Abandoned Python Projects
I don’t know about you, but I’ve abandoned many, if not dozens, of projects over the years. I get a cute little idea, implement it as a library (maybe?). I might even use it on a real project. At some point, however, I decide that the idea wasn’t that great after all.
I’ve also spent a great deal of time reimplementing the same type of code before. My prime example is HTML form libraries. They’re so very easy to start writing, but there comes a point when the codes collapses on top of itself due to its complexity or inflexibility. I must’ve written 5 server-side HTML form generation libraries at this point.
I would like to believe that I’ve learned some things with all of these attempts. So about a year ago, I started to catalog all of the dead projects and libraries that I have worked on or conceptualized over the years. I just wanted to capture the fact that I’d already been down that road.
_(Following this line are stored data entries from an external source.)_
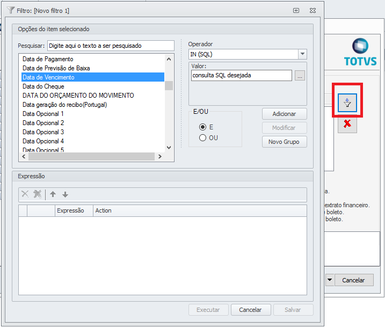Open the ellipsis browse button next to Valor
This screenshot has width=385, height=328.
300,76
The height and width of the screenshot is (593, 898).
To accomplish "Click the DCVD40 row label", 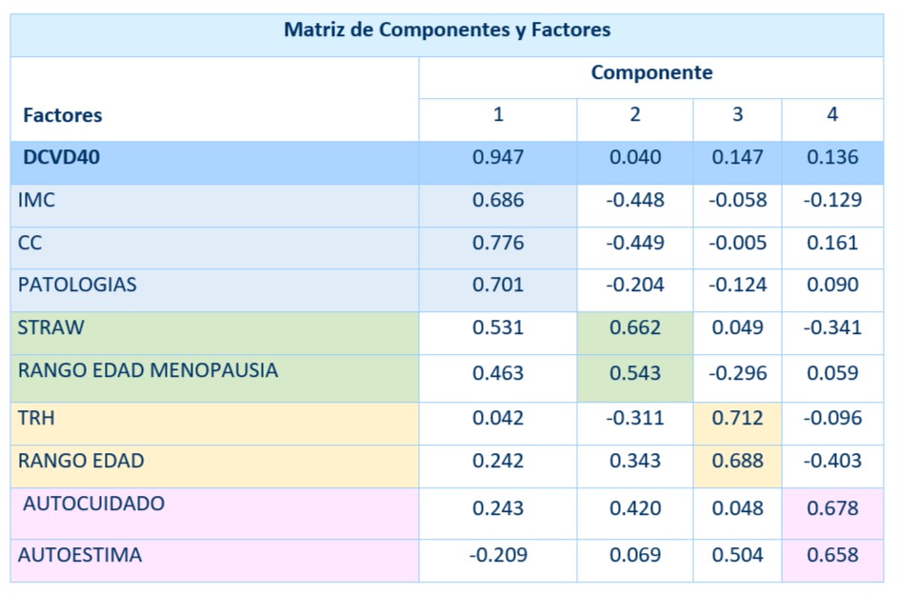I will coord(61,157).
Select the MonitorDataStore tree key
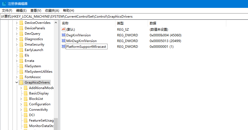Viewport: 248px width, 130px height. [x=41, y=126]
Most of these projects were attempts at solving general, classes of problems. If I’ve learned one thing, it’s that general solutions are very hard to design.
Eventually, the abandoned projects catalog project found its way on the abandoned projects pile (I do love recursion don’t ya know).
I ran across the file in my Someday directory and thought that some of these might be interesting to share. Or maybe someone knows of completed libraries in production that do these things!
The Block Parser
The idea behind block parse was to create a way to specify a lot of different
kinds of artifacts in a file, have different parsers for each type of artifact
and have these things turned into Python objects.
Each artifact in the file would be represented as a text block, the type of the
object on the first line (with possibly some preamble or header information)
and then the body of the artifact would be indented under the header.
The main motivation was to create some kind of templating schema for SQL
because embedding SQL in code is so ugly. I wanted to be able to create my own
simple syntaxes and have them load into Python.
I have come to realize that it’s just easier to use a Python class with a
specific interface and pass off instances of that class to a loader. If syntax
really is prohibitive, additional files can be provided to the loader to create
the runtime object, along with Python objects.
Overlay Config Parser
This was an attempt at reimplementing apache’s hierarchical configuration
system. In apache, configuration inherits from parent directories and so
the total configuration of a particular file system location is an
aggregate of all configurations up the hierarchy. I really like how this
configuration system works. Configuration variables are inherited from parent
objects in the hierarchy, and can be overridden or augmented.
It turned out that it would be a lot of work to write a general configuration
system based on these rules. It’s easiest to assume that the hierarchy is a
file system, or at least formatted like a file system path
(/parent/child/grandchild).
This project might have some merit, but as of right now I can’t justify the
time it would take to write it. I don’t really have a use for it as of now
anyway.
SQL Pipe
SQL pipe was the result of playing with an idea I had on how to organize code.
This organization was called seed/step. Seed/Step worked like this:
An object would be constructed which would serve as the seed. This object would
have a lot of members that were blank and needed to be populated.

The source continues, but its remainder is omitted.